11 Novembre 1940: Une date et des étudiants oubliés!

Publié le par Souvenir Français

Ils avaient 15 ou 16 ans. Ils étaient lycéens à Janson de Sailly, Henri IV, Voltaire. Ils avaient 18 ans et étaient étudiant en fac de médecine ou de droit et à la Sorbonne où les allemands organisaient des conférences antisémites.

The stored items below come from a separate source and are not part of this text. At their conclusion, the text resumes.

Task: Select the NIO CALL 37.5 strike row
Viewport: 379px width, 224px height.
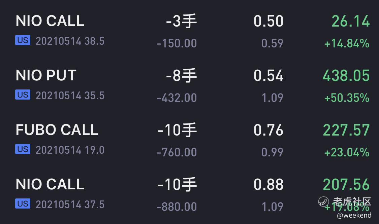Action: [189, 195]
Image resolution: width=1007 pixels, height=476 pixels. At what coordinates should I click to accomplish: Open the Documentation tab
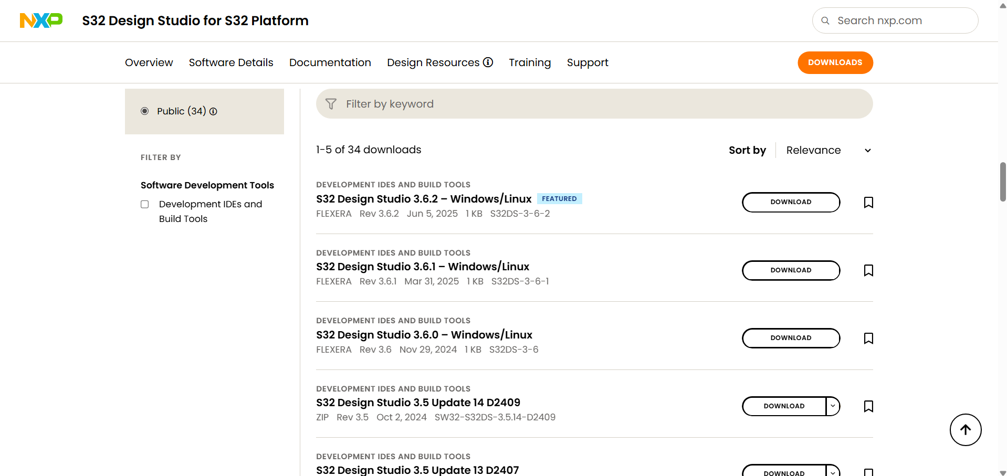pyautogui.click(x=330, y=62)
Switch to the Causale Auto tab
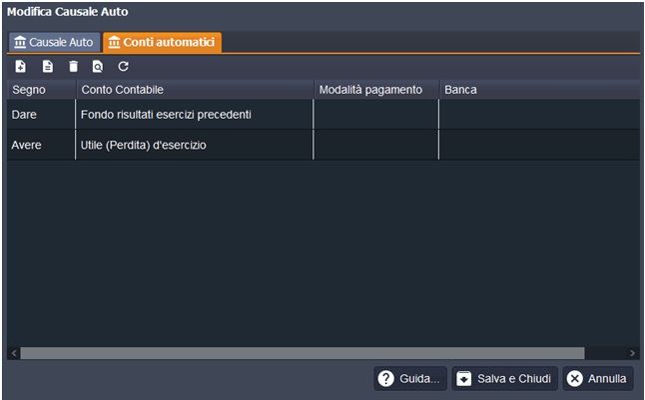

Le 11 novembre 1940, 3000 d'entre eux, spontanément comme le futur auteur dramatique Jean Claude Brisville, ou s'étant passé la consigne, remontent les Champs Elysées jusqu'à l'Arc de triomphe pour célébrer le soldat inconnu et chanter la Marseillaise- cela au nez des allemands qui ont interdit "toute évocation d'un souvenir insultant pour le Reich"! C'est la première manifestation patriotique depuis l'armistice de juin. Elle a des conséquences terribles. Près d'un milliers de garçons et de filles sont arrêtés par les soldats allemands et par les policiers parisiens qui font la chasse à toutes expressions de l'identité nationale ! Ils furent tabassés à coup de crosse de fusil, de matraques comme Pierre Le franc, futur directeur de cabinet du général de Gaulle. Ils subissent des simulacres d'exécutions. Plusieurs sont déportés à Ravensbrück. Ces jeunes héros auraient mérités d'être célébrés au moins à l'égal de Guy Mocquet le militant communiste arrêté un mois plutôt à la gare de l'Est non pas comme résistant (Le pacte germano-soviètique n'était pas rompu) mais parce qu'il distribuait des tracts anticapitalistes! Or ils sont tombés dans l'oubli. Il fait remercier Maxime Tandonnet, conseiller à l'Elysée, auteur d'ouvrages sur l'Europe de l'immigration, d'avoir reconstitué cette journée de façon si vivante dans un petit livre bouleversant, 1940, un autre 11 novembre édition Tallandier.

Christine Clerc - Valeurs Actuelles


Ce sont des pages comme celle-ci qui nous rappellent que la France de 1940 ne fût pas celle que l’on veut bien nous dire. La jeunesse était concernée par la défaite, elle était patriote et concernée par l’identité nationale. Cette fameuse identité nationale qui devrait représenter des heures sombres pour certains, mais qui ont été aussi des lumières, celles des débuts de la Résistance !
Nous étions le 11 Novembre 1940, c’étaient des jeunes de la bourgeoisie et des nantis de l’époque. Ils furent torturés bien avant que d’autres soient entrés en résistance après Juin 1941. En même que d'autres partis rejoindre de Gaulle à Londres. Pourquoi donc ces gamins de 16 à 18 ans, furent-ils oubliés après guerre ?

Une pensée pour eux et pourquoi pas une évocation dans les médias.